Top of PROVIDED DATA
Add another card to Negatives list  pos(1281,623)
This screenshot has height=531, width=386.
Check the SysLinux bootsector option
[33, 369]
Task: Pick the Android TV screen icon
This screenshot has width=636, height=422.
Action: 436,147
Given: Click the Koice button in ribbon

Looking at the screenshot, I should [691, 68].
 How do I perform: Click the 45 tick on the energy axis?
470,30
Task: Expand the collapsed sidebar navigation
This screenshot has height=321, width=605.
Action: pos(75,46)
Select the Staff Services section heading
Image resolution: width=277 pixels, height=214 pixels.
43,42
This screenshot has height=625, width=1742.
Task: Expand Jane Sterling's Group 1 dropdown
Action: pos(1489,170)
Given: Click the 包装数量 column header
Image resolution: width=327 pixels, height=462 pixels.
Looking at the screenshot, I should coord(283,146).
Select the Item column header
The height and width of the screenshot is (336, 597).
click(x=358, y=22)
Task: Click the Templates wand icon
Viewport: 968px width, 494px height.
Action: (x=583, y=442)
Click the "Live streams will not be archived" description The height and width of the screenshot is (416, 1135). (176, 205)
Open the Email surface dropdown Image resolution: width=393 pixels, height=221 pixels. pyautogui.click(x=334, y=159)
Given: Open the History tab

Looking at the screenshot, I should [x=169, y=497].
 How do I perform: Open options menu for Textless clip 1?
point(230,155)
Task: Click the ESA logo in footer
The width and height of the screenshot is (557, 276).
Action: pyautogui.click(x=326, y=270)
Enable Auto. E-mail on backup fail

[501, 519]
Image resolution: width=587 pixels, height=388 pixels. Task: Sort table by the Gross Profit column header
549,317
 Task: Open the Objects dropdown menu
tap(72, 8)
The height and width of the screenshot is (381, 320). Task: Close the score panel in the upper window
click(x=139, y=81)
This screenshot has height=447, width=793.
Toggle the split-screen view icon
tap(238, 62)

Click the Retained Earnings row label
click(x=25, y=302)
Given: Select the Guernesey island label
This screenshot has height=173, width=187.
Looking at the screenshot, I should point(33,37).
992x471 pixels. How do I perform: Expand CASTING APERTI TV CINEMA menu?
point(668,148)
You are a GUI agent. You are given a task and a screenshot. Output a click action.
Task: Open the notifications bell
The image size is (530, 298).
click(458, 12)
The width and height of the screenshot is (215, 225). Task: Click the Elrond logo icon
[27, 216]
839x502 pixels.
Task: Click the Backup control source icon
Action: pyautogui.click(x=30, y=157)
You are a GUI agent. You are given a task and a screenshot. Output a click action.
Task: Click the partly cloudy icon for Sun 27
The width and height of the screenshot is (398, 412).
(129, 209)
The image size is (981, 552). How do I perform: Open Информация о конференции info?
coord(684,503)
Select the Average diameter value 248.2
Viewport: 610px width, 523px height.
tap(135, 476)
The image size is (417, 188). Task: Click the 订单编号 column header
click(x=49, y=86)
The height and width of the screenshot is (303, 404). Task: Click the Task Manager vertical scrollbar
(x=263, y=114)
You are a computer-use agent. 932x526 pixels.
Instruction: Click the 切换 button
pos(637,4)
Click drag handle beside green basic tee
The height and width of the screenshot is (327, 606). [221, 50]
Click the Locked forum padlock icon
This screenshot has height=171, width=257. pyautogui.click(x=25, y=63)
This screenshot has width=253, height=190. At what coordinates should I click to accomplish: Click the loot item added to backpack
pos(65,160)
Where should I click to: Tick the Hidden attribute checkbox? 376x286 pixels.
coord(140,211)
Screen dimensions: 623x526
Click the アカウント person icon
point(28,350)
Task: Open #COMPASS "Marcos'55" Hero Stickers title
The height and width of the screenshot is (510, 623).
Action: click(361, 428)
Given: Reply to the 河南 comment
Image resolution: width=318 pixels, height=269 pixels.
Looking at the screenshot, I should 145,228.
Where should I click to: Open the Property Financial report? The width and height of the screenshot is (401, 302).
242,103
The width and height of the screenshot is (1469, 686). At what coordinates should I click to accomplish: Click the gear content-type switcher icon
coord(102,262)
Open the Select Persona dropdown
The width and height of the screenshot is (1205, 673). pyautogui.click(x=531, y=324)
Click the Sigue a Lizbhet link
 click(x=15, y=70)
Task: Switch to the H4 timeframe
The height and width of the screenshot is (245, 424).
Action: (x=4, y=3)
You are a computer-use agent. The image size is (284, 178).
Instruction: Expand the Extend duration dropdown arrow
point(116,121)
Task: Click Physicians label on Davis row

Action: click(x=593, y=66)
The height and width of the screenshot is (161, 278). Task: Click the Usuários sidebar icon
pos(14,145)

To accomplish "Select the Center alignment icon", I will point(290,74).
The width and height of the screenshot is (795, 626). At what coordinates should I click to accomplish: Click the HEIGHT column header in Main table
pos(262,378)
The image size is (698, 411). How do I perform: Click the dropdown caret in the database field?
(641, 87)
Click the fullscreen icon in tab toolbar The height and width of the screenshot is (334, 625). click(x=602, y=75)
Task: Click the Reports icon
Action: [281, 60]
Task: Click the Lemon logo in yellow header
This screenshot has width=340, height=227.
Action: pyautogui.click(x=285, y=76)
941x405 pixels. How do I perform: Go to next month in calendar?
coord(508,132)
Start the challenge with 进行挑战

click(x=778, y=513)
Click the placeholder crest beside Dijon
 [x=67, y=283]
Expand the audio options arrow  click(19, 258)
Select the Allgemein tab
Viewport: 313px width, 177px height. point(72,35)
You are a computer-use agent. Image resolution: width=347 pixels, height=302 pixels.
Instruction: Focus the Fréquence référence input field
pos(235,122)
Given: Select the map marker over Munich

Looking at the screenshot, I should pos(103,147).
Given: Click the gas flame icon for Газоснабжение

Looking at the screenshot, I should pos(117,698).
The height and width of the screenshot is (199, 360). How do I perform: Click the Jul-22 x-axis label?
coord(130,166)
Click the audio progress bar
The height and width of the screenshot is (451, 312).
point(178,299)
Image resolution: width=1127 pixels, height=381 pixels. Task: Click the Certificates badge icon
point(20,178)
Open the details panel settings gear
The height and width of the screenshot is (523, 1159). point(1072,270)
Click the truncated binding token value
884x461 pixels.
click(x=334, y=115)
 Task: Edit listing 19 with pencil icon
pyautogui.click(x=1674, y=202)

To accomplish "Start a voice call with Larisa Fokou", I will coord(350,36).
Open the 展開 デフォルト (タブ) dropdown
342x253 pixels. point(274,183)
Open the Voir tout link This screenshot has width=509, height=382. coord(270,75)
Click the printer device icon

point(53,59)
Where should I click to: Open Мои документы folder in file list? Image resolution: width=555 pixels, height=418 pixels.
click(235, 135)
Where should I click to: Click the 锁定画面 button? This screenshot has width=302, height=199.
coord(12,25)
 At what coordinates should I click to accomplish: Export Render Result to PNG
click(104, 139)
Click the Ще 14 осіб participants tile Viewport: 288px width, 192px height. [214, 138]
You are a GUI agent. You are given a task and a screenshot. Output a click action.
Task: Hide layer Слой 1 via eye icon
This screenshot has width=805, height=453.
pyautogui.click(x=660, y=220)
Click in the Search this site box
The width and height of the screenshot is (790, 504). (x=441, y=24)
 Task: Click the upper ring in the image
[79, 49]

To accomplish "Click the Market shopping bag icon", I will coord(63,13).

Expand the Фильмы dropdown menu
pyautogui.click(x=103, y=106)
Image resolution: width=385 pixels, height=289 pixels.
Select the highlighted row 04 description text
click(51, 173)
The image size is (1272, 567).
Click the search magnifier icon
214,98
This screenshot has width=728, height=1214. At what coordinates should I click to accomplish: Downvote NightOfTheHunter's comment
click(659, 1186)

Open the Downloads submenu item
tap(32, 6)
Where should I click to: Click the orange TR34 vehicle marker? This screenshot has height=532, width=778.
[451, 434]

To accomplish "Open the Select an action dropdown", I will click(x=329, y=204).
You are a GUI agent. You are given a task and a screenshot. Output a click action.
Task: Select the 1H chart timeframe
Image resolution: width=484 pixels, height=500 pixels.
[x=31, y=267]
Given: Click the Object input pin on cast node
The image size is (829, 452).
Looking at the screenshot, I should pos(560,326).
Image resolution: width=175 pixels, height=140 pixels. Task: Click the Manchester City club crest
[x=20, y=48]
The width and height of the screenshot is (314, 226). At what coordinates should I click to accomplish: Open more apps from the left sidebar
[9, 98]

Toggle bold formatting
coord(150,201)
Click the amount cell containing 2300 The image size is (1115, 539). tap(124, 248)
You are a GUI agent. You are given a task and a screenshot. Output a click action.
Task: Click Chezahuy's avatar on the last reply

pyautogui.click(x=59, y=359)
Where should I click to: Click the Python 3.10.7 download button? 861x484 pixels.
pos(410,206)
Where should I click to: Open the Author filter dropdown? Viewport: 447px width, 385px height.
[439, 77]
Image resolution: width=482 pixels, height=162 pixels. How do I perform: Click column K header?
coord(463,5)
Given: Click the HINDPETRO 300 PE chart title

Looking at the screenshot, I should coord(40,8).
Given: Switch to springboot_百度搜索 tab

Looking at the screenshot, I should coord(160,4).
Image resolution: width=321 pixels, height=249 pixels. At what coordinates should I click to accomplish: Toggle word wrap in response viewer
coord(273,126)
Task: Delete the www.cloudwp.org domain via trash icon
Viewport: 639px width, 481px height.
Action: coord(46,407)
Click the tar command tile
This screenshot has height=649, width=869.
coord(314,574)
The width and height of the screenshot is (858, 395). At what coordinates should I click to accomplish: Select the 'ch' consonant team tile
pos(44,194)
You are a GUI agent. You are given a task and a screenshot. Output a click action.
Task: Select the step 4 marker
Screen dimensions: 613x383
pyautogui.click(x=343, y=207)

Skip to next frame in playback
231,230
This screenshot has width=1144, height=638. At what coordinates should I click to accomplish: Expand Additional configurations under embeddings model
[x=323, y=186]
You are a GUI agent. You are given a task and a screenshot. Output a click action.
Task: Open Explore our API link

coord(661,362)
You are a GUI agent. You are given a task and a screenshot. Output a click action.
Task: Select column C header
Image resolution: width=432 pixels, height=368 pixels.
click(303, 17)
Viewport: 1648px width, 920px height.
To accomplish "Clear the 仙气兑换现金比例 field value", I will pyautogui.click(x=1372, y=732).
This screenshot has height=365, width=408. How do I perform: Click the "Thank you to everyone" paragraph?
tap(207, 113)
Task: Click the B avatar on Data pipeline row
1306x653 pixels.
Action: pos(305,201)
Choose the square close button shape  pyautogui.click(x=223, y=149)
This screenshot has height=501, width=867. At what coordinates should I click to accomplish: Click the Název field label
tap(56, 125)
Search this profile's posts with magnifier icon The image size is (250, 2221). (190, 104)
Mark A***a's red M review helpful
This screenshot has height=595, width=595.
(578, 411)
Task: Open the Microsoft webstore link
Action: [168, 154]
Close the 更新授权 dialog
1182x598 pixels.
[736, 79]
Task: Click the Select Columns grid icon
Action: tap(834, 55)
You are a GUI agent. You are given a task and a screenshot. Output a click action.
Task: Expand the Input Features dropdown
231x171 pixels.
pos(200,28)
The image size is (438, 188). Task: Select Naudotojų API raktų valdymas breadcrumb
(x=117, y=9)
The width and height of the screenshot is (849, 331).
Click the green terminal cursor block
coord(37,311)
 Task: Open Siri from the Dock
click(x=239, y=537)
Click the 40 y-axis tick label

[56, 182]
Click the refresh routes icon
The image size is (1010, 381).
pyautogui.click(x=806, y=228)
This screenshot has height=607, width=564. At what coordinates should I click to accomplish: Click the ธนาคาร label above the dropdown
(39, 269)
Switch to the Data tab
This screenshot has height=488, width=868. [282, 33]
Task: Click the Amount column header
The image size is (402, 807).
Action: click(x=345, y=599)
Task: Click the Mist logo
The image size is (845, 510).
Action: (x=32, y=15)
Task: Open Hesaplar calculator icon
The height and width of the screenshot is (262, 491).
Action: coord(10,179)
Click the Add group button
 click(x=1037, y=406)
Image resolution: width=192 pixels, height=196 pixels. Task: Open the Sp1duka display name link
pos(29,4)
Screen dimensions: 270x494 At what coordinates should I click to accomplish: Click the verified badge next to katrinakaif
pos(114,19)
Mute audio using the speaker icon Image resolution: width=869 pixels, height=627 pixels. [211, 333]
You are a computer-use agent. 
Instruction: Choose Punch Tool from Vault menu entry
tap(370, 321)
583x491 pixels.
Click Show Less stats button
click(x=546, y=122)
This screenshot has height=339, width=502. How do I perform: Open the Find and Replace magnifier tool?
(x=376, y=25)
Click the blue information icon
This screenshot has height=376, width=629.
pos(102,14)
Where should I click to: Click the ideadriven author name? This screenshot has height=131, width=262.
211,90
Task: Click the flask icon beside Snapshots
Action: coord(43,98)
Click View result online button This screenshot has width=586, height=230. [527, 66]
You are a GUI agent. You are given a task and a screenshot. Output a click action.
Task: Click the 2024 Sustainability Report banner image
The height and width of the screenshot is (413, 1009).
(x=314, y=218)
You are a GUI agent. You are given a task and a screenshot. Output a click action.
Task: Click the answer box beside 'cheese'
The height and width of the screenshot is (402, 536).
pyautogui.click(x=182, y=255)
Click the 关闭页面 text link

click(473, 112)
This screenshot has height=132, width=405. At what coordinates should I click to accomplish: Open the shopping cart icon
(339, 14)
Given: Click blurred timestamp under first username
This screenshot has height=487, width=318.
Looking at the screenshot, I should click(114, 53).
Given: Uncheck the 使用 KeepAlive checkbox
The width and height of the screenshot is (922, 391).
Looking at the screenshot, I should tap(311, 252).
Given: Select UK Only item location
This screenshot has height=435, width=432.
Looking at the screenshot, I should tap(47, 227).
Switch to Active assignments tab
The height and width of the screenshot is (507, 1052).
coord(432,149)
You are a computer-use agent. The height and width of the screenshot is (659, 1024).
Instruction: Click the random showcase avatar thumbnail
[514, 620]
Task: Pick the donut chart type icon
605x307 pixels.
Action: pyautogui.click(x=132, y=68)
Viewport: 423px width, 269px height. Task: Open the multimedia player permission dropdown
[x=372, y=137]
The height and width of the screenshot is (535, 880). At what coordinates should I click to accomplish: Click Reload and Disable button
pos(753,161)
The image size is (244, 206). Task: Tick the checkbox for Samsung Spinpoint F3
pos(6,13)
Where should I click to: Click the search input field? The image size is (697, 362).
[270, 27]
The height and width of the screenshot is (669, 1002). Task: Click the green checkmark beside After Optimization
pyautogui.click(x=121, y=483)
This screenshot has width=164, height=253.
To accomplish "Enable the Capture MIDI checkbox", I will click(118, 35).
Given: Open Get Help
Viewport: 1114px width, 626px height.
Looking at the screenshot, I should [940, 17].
Bottom of PROVIDED DATA
YOUR GOAL =>
Across the entries, how many lines include the string "will"? The answer should be only a number.

RESULT OF THE TASK =>
7